Wednesday, March 6, 2013

It's the RepubliCONs and Wall Street vs. Main Street

UPDATE II:  "Huzzah! Hang the celebratory banners! Unleash the confetti! Happy days are here again. The Dow Jones industrial average closed yesterday [March 5, 2013] at 14,253.77! . .

But since the initial Obama stimulus has tapered off, and the banks strengthened, the throw-it-all-at-the-wall strategy has given way to a world where Congress sits on its hands and avoids anything that gives off a whiff of being 'stimulus' (even Democrats avoid the term). And the Fed has been the only game in town, trying to spur growth through a series of unconventional steps."

Read the Washington Post, The stock market is back, but the economy isn’t. Blame Congress. 

UPDATE:  It's been "a golden age for corporate profits, especially among multinational giants that are also benefiting from faster growth in emerging economies like China and India. . .

Corporate earnings have risen at an annualized rate of 20.1 percent since the end of 2008, he said, but disposable income inched ahead by 1.4 percent annually over the same period, after adjusting for inflation."

Read The New York Times, Recovery in U.S. Is Lifting Profits, but Not Adding Jobs.

"Here are two things that are true about the economy today.

(1) The Dow Jones industrial average is poised to set a new record as corporate profits stretch to all-time highs.

(2) There are still fewer working Americans today than there were before the start of the Great Recession.

The fact that these two things can be true at the same time might outrage you. But it shouldn't surprise you. In the last 30 years, there has been a great divergence between growth and workers' incomes, as the New York Times reminds us today. Corporate profits have soared, in the last decade especially, particularly because of three things: Globalization has pushed down the cost of labor available to multinational corporations; technology has allowed companies to make more with fewer workers, in general; and Big Finance has gobbled up the economy, as the banks' share of total corporate profits has tripled to about one-third since the middle of the last century."

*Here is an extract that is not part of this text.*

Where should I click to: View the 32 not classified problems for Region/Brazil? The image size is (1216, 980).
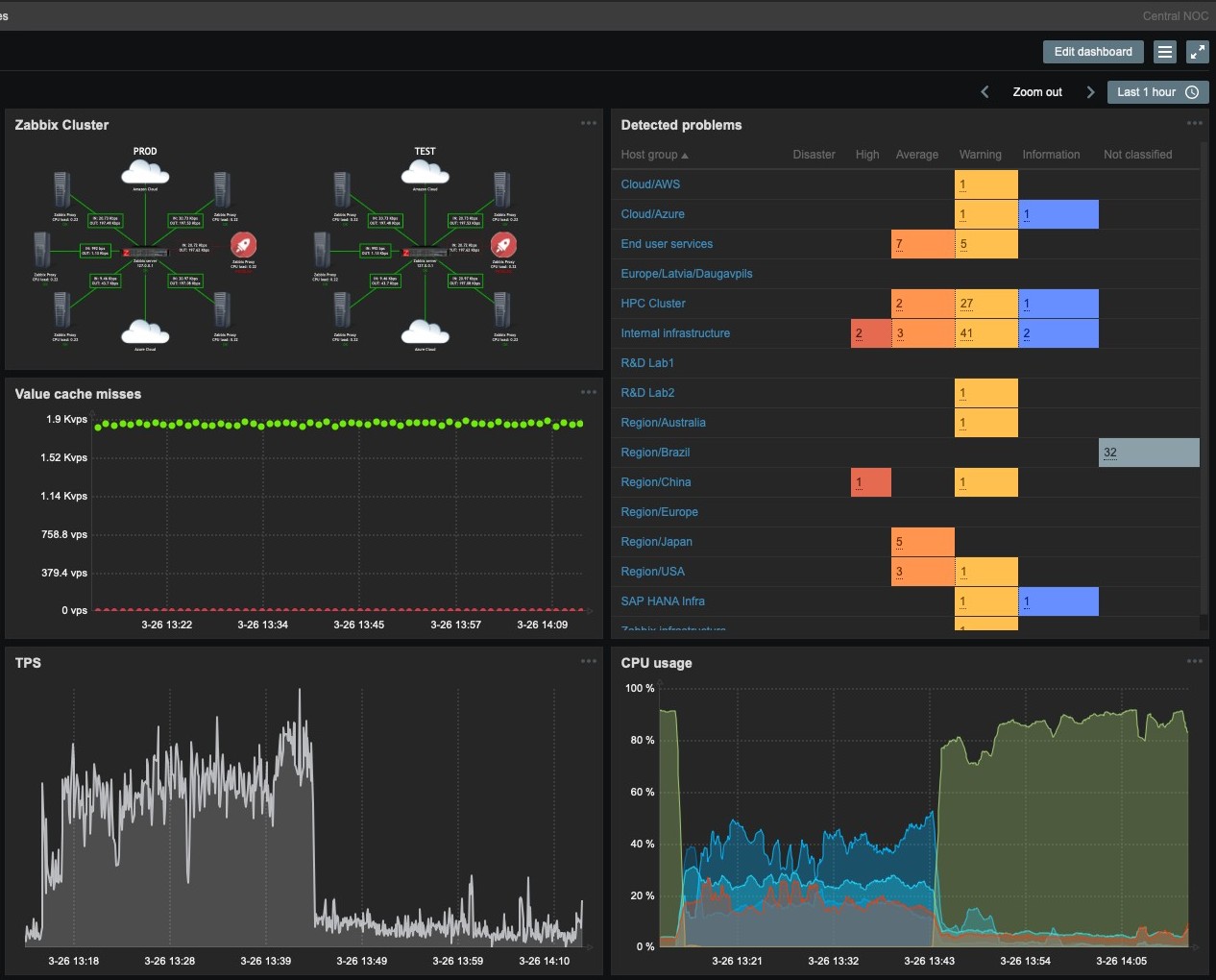click(1111, 452)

Read The Atlantic, Corporate Profits Are Eating the Economy, which includes these graphs:

(Remember that bailout, Wall Street say thanks suckers!)

Now do you understand the unholy alliance of the Republi-cons and their corporate overlords
in their war on the middle class?

The Sequester Was the Republi-CON Ransom Payment

UPDATE:  After the 2012 election, "many Republicans interpreted the loss as a message that the GOP’s monomaniacal focus on government spending wasn’t helping the party. But while that might be a convincing political diagnosis, the reality is that the members of the House Republican Conference remain monomaniacally focused on spending cuts, and they’re forcing the GOP even further to the right on the issue."

Read the Washington Post, The GOP’s moving even further right on spending.

And you thought those Republi-cons were crazy before.

The sequester "was created by the Budget Control Act of 2011, the ransom Republican leaders received for agreeing to let the U.S. government pay its bills.

Traditionally, the debt ceiling had been a symbolic cap, an opportunity for members of Congress in the minority party (including a certain Illinois Senator Barack Obama back in 2006) to grandstand about the fiscal irresponsibility of the majority party before the limit was increased. (In Obama’s semi-defense, the irresponsibility of tax-cutting, big-spending Republicans in the Bush era was truly breathtaking.) After their big congressional wins in the 2010 midterms, though, GOP leaders declared that the debt was out of control, so they would not raise the debt limit without an equivalent amount of spending cuts. They threatened to force the U.S. government into default—essentially, to crash the global economy—unless Obama accepted a massive rollback of the welfare state. . .

Incredibly, Republicans (who overwhelmingly voted for the sequester) are now calling it the 'Obamaquester,' like kidnappers claiming the ransom was their victim’s idea because he came up with the method of payment. If they really hate the sequester as much as they claim, they could always just cancel it—but of course, they don’t want to do that."

Read Time, The Sequester Is a Republican-Inflicted Wound.